Another way we will strategically address accessibility is by striving to bring Congress closer to where our members live, work, and play. We will use our informatics data to reduce the need to travel significant distances to attend Congress in person by moving it closer to transportation hubs. The Society has recently completed a review of all future Congress sites and is working to reschedule future Congresses to facilitate this goal. Congress is a large, complex activity with commitments that must be planned several years in advance and, of course, facilities must be available for our use.
The 2024 Congress will remain in Phoenix, Arizona, from January 21, through January 23, 2024, and the 2025 Congress will be held in Orlando, Florida, from February 23 through February 26, 2025. We are working to relocate future Congresses starting in 2026 to make them more convenient for the critical care community.
Because most SCCM members are in high-population centers clustered around the U.S. Great Lakes, California, and the U.S. Eastern Seaboard, Congress will be in those areas some years, necessitating a change in dates from January or February to March or April. We will announce future Congress locations and dates as contracts are finalized.
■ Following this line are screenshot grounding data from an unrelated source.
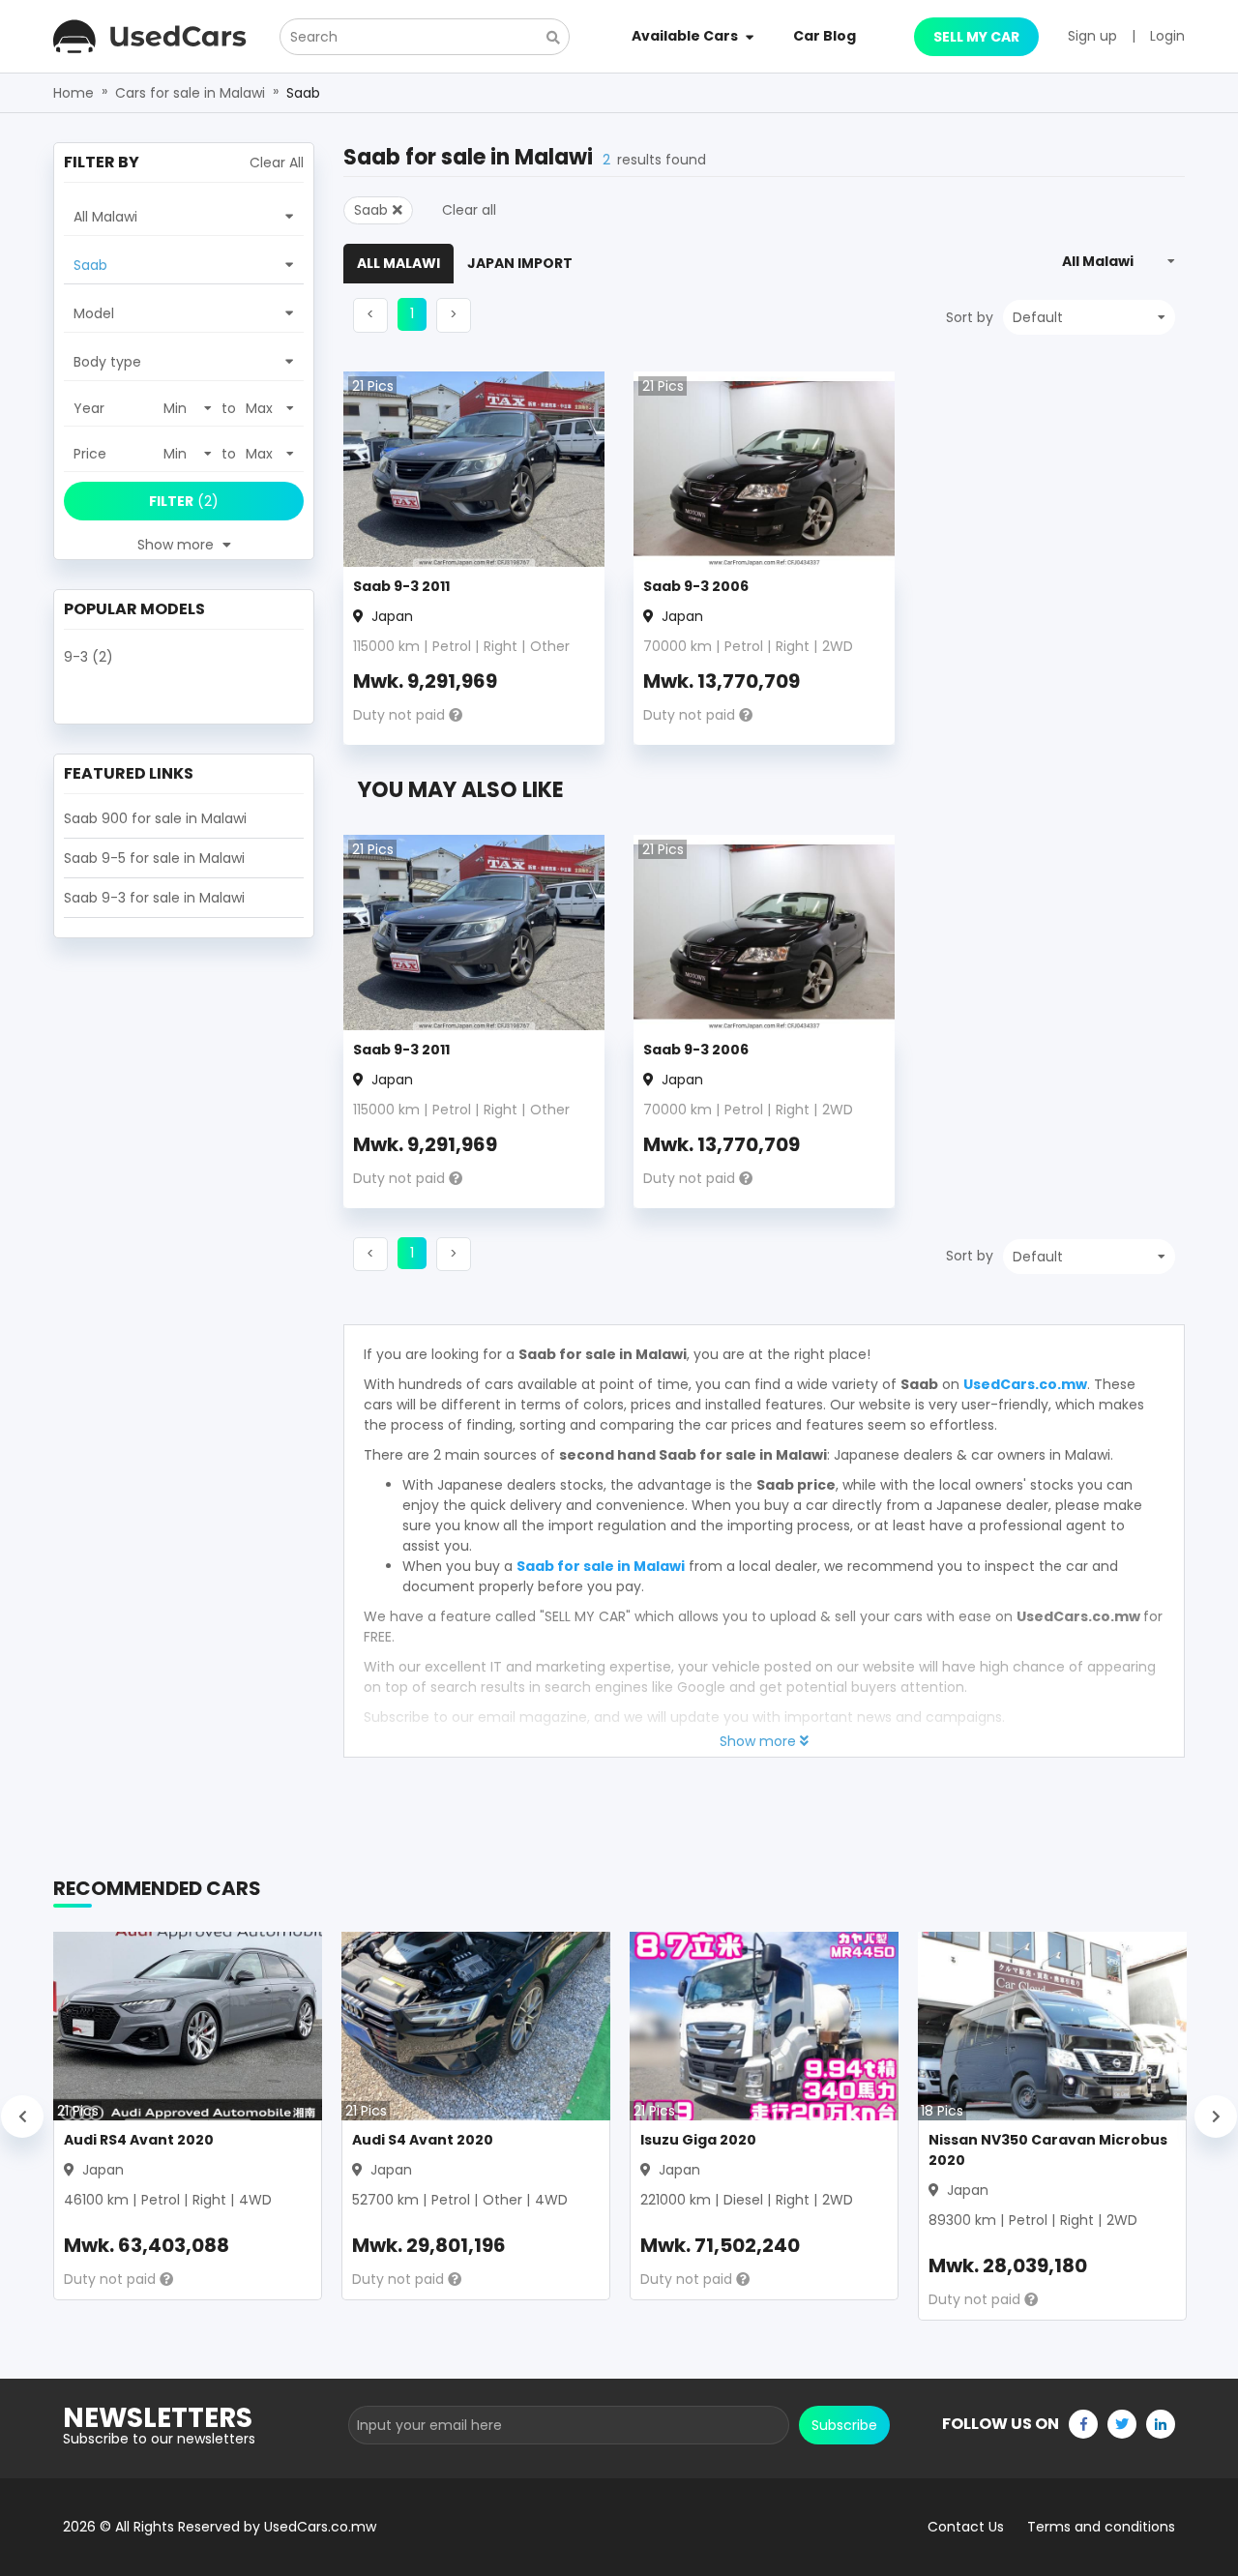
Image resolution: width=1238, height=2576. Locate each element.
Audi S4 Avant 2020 (422, 2139)
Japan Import (520, 263)
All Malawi (398, 263)
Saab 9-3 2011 (401, 586)
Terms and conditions (1101, 2526)
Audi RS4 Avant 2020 (139, 2139)
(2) (184, 501)
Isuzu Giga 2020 (698, 2139)
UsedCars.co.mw (1025, 1384)
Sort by (969, 317)
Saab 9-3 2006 (696, 586)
In addition to finding convenient locations for Congress, we must also consider a multitude of other important factors, including finding conference facilities and hotel accommodations to support nearly 6000 participants in a financially responsible manner. Also, because sites must be contracted several years in advance, we must ensure that those facilities can accommodate a reasonable growth in attendance.
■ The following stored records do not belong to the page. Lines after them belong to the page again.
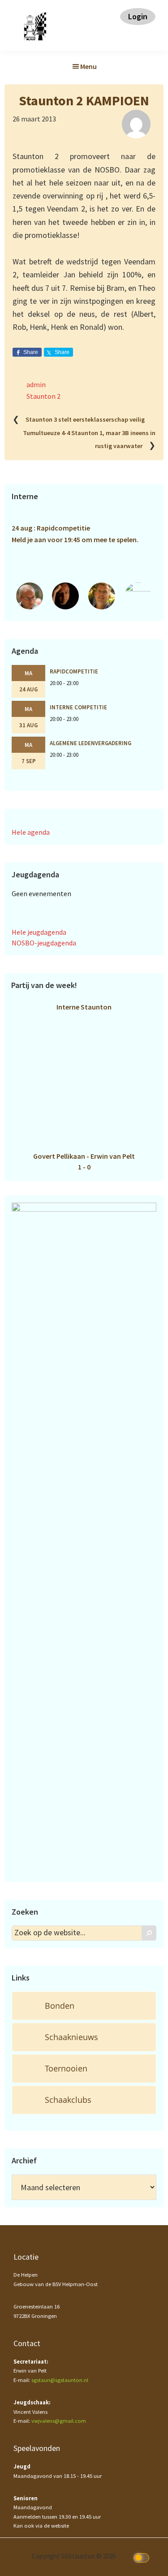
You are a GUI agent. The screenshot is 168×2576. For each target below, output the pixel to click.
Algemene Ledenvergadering (90, 742)
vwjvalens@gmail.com (58, 2420)
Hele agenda (31, 832)
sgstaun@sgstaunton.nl (59, 2380)
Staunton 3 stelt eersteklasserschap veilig (85, 420)
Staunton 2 (43, 396)
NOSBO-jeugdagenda (44, 942)
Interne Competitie (78, 707)
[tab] (84, 2006)
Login (137, 16)
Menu (88, 66)
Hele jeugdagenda (39, 932)
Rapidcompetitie (74, 671)
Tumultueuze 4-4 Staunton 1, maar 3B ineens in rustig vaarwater (89, 439)
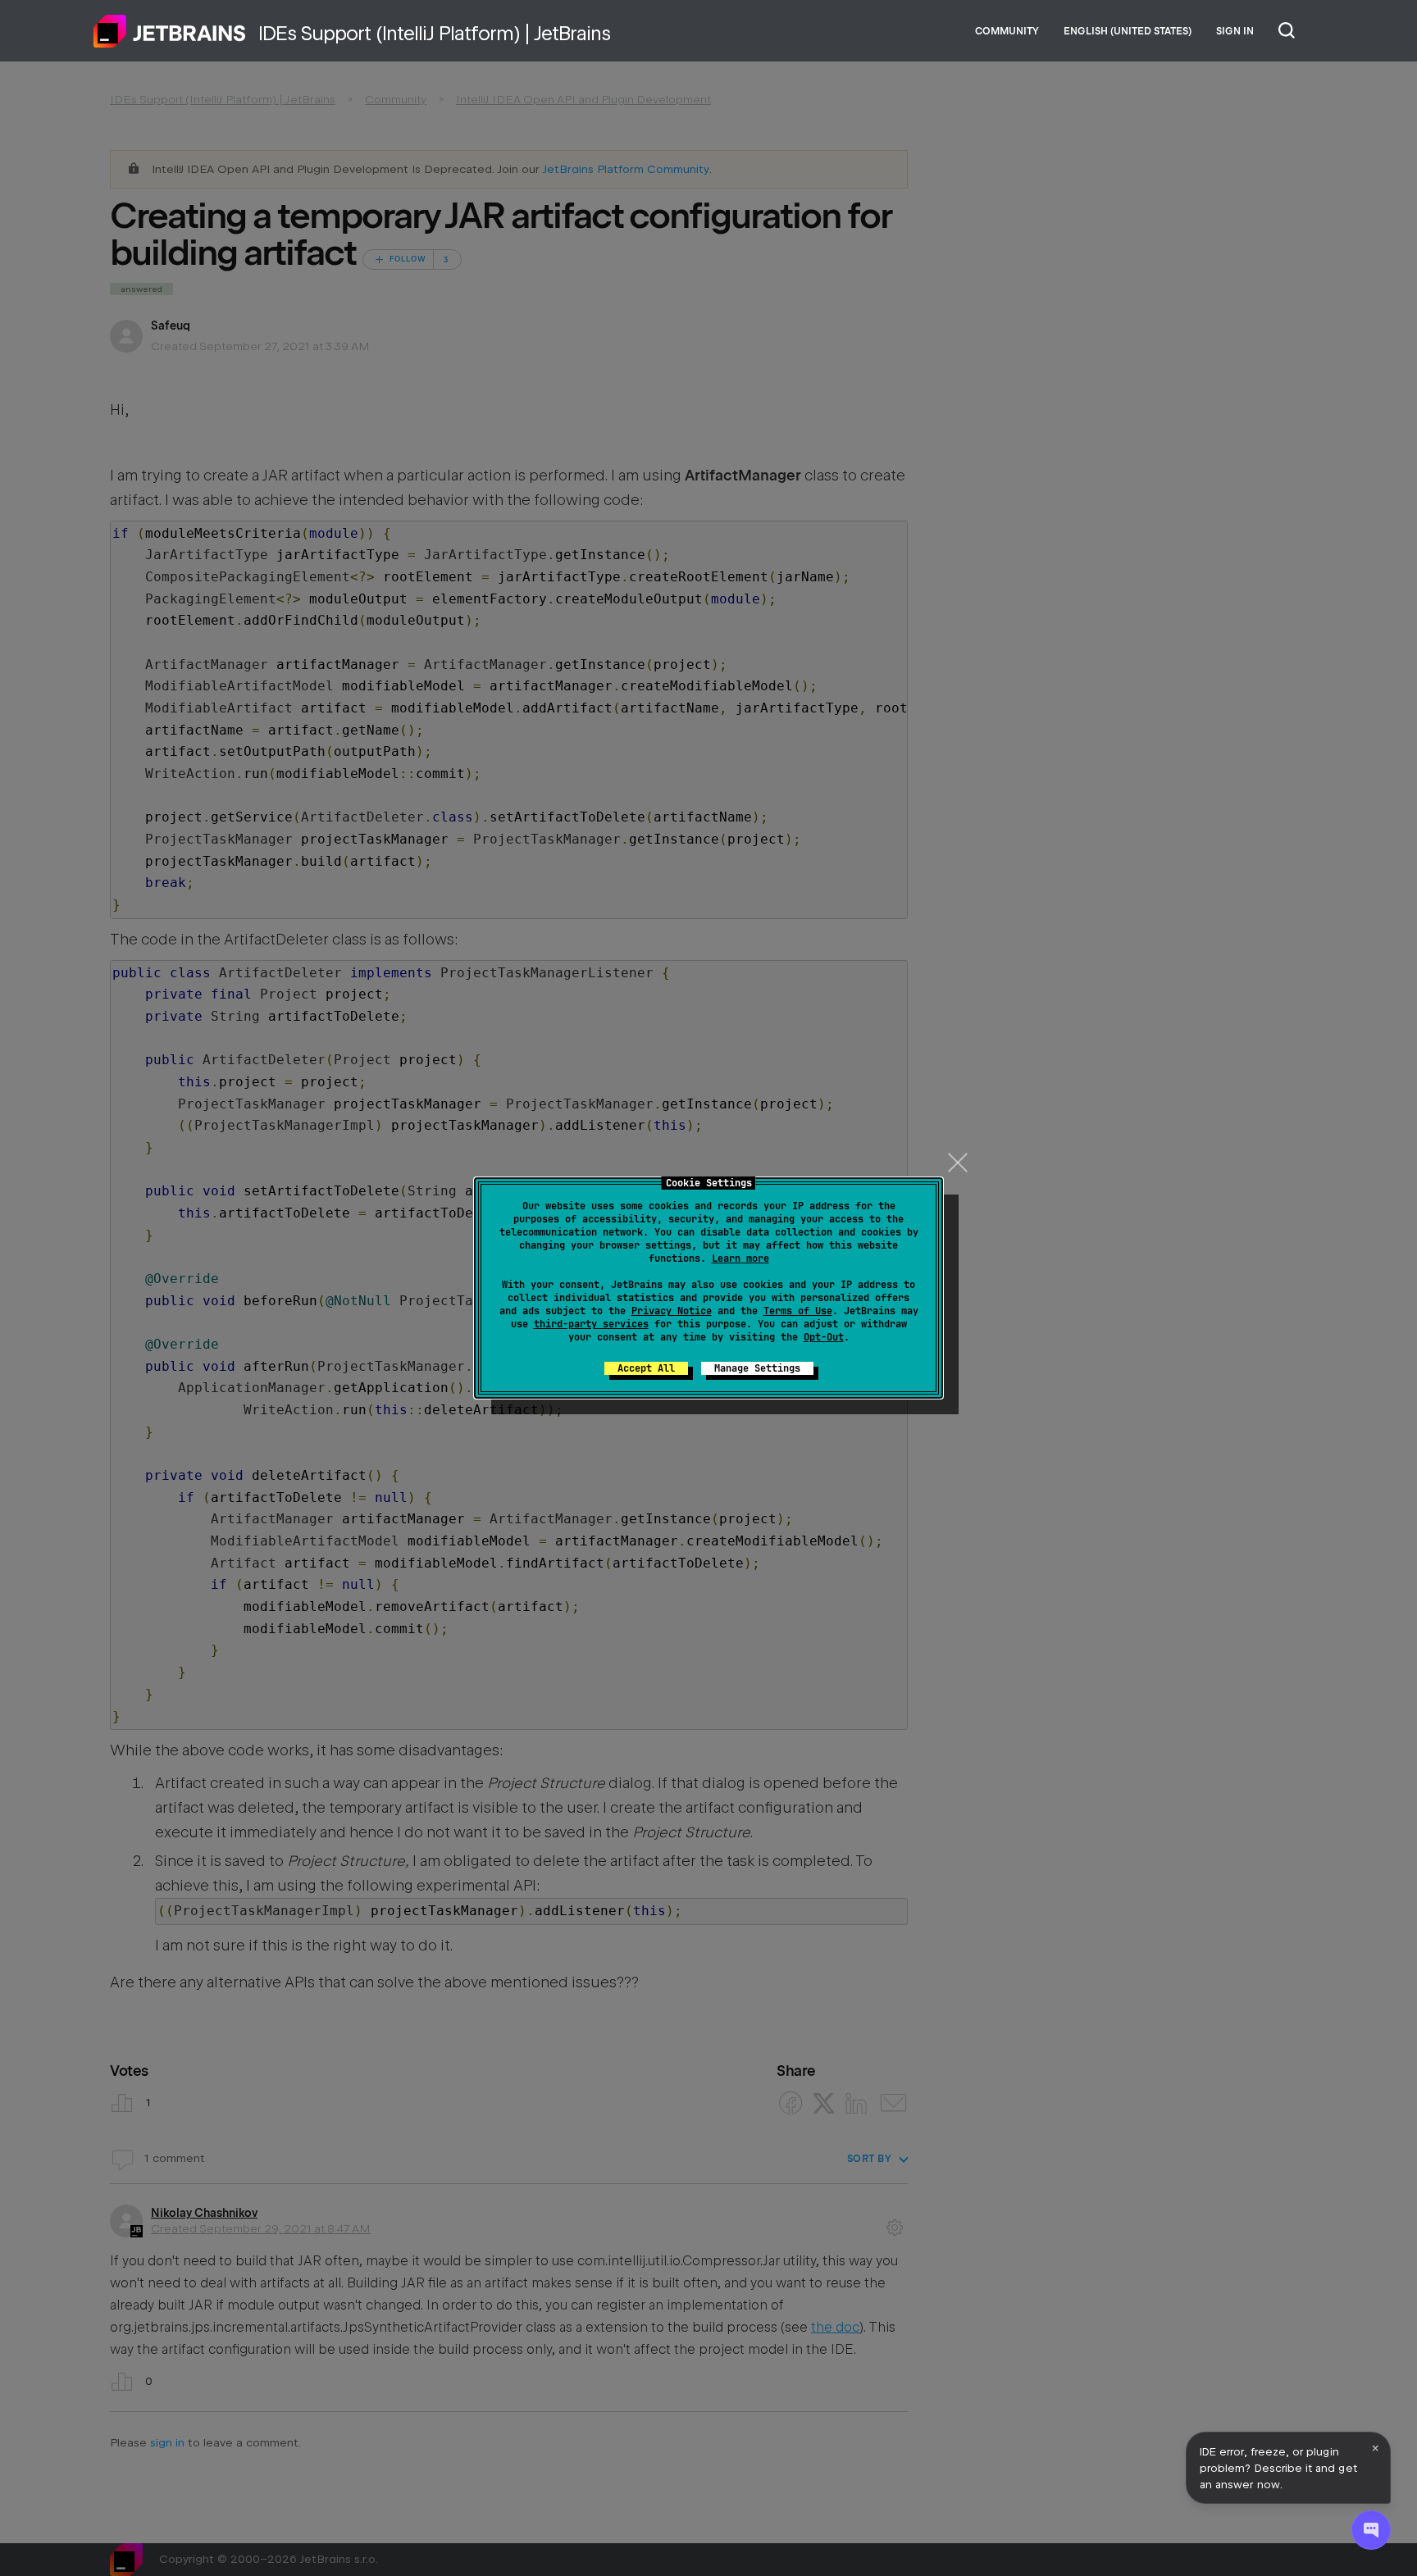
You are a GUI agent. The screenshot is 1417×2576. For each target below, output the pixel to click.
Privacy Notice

Although SCCM is politically neutral and does not politically advocate or lobby, the SCCM Council and leadership also carefully consider social and policy issues. SCCM’s diverse members and attendees must feel safe and accommodated in the cities they visit. Read more about how Congress locations are determined in our FAQ.
No matter where Congress is held, SCCM remains committed to engaging with host city officials, local healthcare professionals, and community members. SCCM works to share best practices and foster collaboration to improve health outcomes for all individuals. For example, in 2024 in Phoenix, SCCM will partner with the Indian Health Service to provide free educational programs and other resources to those who serve the Native American community. In 2023, we partnered with Project Homeless Connect and the San Francisco Ambassadors, two groups that work with the unhoused population. SCCM supported Projects Homeless Connect’s Community Day of Service, which provided essential healthcare services delivered with care and dignity to people who are unhoused. Additionally, SCCM provided Stop the Bleed training for the staff from these two organizations.
SCCM’s elected leadership and senior staff consider all these issues as we work to deliver the highest-quality educational programs in service of the SCCM mission to secure the highest-quality care for all critically ill and injured patients.